**Provided records**

##########

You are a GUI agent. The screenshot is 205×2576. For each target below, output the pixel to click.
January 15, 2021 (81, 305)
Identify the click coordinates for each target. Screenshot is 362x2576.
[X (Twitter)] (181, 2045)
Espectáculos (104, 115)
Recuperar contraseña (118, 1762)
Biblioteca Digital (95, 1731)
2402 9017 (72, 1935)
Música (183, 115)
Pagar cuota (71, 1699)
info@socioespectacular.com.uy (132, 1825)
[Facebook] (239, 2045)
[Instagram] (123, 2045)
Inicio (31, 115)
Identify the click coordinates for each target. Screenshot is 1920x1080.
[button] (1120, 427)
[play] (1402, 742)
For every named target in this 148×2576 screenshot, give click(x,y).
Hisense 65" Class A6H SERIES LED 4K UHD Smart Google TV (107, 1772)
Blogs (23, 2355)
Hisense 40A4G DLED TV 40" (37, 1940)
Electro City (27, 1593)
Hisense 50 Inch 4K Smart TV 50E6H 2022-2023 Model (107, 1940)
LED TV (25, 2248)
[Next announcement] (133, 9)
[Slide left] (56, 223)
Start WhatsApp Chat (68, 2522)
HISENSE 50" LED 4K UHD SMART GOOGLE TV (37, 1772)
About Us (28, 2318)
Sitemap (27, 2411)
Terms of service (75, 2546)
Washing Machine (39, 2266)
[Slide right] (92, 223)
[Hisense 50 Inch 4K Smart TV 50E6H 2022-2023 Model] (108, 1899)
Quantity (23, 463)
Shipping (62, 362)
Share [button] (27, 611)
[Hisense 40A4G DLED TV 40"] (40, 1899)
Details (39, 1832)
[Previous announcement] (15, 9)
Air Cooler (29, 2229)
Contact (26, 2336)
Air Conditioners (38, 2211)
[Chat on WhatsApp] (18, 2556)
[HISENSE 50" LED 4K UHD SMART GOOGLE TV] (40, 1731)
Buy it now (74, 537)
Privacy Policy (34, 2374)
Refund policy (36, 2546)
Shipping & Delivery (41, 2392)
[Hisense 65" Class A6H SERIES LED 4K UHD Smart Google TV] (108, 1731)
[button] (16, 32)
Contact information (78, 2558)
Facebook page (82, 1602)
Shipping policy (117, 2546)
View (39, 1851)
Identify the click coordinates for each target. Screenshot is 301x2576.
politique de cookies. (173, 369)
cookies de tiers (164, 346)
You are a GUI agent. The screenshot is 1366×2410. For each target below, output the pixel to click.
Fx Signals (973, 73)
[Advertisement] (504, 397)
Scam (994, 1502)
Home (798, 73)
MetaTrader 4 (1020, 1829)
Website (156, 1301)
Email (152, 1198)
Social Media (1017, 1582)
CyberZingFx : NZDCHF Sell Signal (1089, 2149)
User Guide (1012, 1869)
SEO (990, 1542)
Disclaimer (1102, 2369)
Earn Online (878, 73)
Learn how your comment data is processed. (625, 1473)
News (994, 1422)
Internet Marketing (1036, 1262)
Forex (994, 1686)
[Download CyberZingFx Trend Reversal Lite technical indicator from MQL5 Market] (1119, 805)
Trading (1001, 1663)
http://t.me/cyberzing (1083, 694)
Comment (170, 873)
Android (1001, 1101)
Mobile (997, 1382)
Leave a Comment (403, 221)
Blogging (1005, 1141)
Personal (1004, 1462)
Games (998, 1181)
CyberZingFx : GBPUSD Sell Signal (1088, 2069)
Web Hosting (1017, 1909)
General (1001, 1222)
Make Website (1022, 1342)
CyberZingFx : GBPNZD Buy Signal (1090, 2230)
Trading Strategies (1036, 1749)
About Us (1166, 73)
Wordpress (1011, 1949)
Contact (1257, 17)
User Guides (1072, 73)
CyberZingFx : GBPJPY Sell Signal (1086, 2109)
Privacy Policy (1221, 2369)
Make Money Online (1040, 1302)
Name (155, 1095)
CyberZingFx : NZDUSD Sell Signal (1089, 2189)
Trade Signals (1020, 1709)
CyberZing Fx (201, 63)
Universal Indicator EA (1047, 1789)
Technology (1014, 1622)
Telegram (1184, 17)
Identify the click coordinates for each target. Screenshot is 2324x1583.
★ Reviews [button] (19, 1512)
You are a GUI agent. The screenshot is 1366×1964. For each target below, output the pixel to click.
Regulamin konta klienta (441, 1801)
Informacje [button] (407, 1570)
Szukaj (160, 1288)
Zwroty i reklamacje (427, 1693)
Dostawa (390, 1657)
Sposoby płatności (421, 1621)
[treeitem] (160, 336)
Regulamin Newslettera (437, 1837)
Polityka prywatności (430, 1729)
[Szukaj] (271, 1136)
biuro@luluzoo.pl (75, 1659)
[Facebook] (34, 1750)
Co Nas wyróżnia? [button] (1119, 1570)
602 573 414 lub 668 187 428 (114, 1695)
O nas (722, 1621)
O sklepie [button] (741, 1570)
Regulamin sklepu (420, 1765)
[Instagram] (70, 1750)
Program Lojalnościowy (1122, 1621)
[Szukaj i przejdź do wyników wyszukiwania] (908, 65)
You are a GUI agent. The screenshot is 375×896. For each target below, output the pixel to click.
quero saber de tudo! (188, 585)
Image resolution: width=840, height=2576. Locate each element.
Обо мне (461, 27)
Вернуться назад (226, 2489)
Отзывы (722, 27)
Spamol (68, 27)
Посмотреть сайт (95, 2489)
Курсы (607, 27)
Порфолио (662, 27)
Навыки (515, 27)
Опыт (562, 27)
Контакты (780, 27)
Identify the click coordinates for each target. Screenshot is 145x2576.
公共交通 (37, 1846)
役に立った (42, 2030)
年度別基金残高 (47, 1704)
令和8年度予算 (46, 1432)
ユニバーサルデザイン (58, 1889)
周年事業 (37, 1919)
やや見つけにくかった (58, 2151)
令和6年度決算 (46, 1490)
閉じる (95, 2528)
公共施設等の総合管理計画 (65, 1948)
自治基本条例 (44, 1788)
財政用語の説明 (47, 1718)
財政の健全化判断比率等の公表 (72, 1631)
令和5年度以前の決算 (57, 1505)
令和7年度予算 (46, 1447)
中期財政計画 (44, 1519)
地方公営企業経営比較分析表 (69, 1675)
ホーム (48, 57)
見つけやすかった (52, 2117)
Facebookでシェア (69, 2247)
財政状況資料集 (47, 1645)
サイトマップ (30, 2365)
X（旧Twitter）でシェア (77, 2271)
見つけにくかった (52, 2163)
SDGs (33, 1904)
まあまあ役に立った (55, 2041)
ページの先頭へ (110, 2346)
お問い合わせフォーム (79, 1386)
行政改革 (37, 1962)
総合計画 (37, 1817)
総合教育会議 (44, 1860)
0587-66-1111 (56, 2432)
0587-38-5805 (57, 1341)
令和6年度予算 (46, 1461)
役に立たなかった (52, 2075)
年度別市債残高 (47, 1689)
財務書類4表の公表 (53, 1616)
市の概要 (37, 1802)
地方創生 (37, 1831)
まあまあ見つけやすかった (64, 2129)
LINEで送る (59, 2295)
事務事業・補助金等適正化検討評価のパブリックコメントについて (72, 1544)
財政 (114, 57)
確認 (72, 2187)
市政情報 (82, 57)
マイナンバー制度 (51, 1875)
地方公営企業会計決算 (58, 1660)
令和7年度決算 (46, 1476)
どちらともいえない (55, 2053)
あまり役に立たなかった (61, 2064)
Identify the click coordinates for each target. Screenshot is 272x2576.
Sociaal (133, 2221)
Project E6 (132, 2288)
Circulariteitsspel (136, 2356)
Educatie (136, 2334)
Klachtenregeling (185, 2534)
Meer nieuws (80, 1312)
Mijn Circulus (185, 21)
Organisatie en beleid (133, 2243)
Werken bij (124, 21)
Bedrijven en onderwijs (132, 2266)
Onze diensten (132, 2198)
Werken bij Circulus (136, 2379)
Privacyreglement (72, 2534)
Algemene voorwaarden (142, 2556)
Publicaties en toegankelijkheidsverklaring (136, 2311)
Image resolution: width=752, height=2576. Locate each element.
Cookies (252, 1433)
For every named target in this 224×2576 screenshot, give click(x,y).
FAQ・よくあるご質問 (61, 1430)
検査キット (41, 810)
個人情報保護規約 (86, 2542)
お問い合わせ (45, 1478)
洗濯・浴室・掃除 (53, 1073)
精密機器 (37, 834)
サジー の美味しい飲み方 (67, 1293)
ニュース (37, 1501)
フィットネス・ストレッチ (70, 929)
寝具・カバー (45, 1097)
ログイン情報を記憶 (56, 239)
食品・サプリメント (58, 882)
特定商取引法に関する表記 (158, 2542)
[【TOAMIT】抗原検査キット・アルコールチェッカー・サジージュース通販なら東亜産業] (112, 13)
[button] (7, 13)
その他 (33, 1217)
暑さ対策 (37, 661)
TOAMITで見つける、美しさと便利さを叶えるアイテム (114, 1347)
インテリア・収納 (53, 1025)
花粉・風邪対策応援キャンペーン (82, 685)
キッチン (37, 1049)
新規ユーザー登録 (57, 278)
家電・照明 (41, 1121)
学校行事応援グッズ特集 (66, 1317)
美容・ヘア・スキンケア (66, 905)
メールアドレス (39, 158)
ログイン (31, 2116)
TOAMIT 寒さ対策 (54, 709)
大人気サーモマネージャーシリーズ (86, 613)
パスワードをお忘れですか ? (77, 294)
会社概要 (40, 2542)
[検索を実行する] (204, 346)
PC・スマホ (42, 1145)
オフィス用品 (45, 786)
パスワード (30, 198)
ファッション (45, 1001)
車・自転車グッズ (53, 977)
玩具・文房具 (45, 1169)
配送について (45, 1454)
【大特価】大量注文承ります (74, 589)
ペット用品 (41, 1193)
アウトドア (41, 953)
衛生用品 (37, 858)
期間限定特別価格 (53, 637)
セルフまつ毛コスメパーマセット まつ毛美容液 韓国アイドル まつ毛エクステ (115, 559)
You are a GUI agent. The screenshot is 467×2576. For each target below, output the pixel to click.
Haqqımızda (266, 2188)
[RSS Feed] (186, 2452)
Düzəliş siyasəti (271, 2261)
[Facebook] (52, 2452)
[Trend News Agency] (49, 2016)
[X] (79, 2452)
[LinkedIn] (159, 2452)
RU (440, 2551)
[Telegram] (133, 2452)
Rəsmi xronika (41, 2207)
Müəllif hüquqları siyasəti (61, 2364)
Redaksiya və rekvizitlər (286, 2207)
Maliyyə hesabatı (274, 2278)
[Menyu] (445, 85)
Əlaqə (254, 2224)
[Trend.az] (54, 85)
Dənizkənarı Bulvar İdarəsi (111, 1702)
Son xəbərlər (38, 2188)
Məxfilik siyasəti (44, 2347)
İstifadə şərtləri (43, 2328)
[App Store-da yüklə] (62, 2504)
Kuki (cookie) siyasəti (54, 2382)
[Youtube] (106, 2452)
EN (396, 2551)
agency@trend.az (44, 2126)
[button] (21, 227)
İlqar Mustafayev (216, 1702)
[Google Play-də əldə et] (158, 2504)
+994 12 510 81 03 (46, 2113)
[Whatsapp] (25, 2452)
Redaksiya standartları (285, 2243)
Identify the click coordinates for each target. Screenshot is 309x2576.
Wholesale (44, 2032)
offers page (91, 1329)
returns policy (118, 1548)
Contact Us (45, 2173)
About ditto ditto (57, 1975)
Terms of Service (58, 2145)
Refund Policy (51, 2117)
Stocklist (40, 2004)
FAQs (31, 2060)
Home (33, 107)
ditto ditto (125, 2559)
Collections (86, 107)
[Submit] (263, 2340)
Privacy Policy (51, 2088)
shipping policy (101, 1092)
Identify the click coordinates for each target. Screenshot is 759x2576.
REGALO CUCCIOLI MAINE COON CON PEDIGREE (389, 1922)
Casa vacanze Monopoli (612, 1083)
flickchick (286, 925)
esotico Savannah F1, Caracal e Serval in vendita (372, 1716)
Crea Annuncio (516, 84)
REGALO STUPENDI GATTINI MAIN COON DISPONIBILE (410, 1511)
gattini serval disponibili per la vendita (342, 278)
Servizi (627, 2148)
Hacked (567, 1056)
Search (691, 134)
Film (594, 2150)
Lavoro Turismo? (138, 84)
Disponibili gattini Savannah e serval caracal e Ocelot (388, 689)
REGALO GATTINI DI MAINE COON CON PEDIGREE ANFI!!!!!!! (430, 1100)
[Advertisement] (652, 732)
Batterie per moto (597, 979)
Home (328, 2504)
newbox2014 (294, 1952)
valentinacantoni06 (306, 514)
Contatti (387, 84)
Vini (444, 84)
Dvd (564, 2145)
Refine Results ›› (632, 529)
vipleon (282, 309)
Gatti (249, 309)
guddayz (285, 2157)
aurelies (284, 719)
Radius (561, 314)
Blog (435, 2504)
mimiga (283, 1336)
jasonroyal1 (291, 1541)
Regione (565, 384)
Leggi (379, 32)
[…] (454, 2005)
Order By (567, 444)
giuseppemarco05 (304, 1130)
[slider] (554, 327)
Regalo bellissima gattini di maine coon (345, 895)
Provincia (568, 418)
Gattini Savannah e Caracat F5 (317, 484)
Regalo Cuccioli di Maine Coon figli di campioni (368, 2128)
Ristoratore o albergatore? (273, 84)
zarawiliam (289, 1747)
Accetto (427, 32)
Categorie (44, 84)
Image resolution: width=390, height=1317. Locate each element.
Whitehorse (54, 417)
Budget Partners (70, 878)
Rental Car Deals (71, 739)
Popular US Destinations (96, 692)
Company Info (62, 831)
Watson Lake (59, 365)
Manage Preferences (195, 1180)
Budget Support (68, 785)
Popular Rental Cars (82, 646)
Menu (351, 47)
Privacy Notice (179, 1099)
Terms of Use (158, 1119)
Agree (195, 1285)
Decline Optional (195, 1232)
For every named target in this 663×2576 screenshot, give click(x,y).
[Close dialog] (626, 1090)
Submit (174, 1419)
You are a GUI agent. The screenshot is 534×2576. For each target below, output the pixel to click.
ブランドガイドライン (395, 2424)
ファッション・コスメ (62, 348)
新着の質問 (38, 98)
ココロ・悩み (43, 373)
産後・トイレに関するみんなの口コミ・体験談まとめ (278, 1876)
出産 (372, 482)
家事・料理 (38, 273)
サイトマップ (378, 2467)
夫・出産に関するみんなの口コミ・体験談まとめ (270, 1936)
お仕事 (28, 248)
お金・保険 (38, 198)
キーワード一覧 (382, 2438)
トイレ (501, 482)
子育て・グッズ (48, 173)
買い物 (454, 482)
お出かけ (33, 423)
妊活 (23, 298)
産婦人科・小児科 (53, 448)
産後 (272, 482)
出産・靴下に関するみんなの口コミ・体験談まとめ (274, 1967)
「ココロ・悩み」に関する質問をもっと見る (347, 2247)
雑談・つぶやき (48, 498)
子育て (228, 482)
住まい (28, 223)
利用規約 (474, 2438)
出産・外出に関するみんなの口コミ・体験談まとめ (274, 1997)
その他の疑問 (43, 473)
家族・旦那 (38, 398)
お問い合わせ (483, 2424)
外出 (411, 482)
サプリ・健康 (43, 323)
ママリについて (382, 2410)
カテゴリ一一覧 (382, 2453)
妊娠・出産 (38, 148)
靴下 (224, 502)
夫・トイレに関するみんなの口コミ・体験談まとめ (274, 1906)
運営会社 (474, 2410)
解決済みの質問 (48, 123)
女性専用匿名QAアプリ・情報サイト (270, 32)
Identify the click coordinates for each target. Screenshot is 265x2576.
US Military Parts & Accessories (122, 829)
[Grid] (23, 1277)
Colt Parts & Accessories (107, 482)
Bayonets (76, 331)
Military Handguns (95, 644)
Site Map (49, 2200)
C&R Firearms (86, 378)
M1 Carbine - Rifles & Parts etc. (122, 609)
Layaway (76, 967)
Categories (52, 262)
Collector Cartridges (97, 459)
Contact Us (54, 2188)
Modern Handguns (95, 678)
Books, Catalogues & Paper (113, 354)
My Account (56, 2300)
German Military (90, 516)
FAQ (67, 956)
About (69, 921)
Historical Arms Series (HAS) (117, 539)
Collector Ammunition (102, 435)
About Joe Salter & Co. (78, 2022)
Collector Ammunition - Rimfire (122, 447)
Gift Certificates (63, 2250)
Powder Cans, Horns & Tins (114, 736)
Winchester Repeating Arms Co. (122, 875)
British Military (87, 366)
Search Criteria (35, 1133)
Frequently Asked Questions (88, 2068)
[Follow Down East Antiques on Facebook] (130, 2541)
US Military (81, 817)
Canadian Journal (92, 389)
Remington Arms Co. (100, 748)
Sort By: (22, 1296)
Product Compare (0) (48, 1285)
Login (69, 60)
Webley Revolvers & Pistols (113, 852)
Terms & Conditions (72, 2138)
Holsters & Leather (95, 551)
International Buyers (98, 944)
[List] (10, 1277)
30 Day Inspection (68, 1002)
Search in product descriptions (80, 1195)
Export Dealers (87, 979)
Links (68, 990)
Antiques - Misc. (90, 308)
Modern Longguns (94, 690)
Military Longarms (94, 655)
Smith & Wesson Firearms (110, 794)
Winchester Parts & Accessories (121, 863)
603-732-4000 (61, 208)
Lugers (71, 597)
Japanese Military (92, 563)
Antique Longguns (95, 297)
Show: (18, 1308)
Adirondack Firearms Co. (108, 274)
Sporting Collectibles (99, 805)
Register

##########

Search the entries for the word "Firearms", then copy every line in which it is found.

**Response to the task**
C&R Firearms (86, 378)
Smith & Wesson Firearms (110, 794)
Adirondack Firearms Co. (108, 274)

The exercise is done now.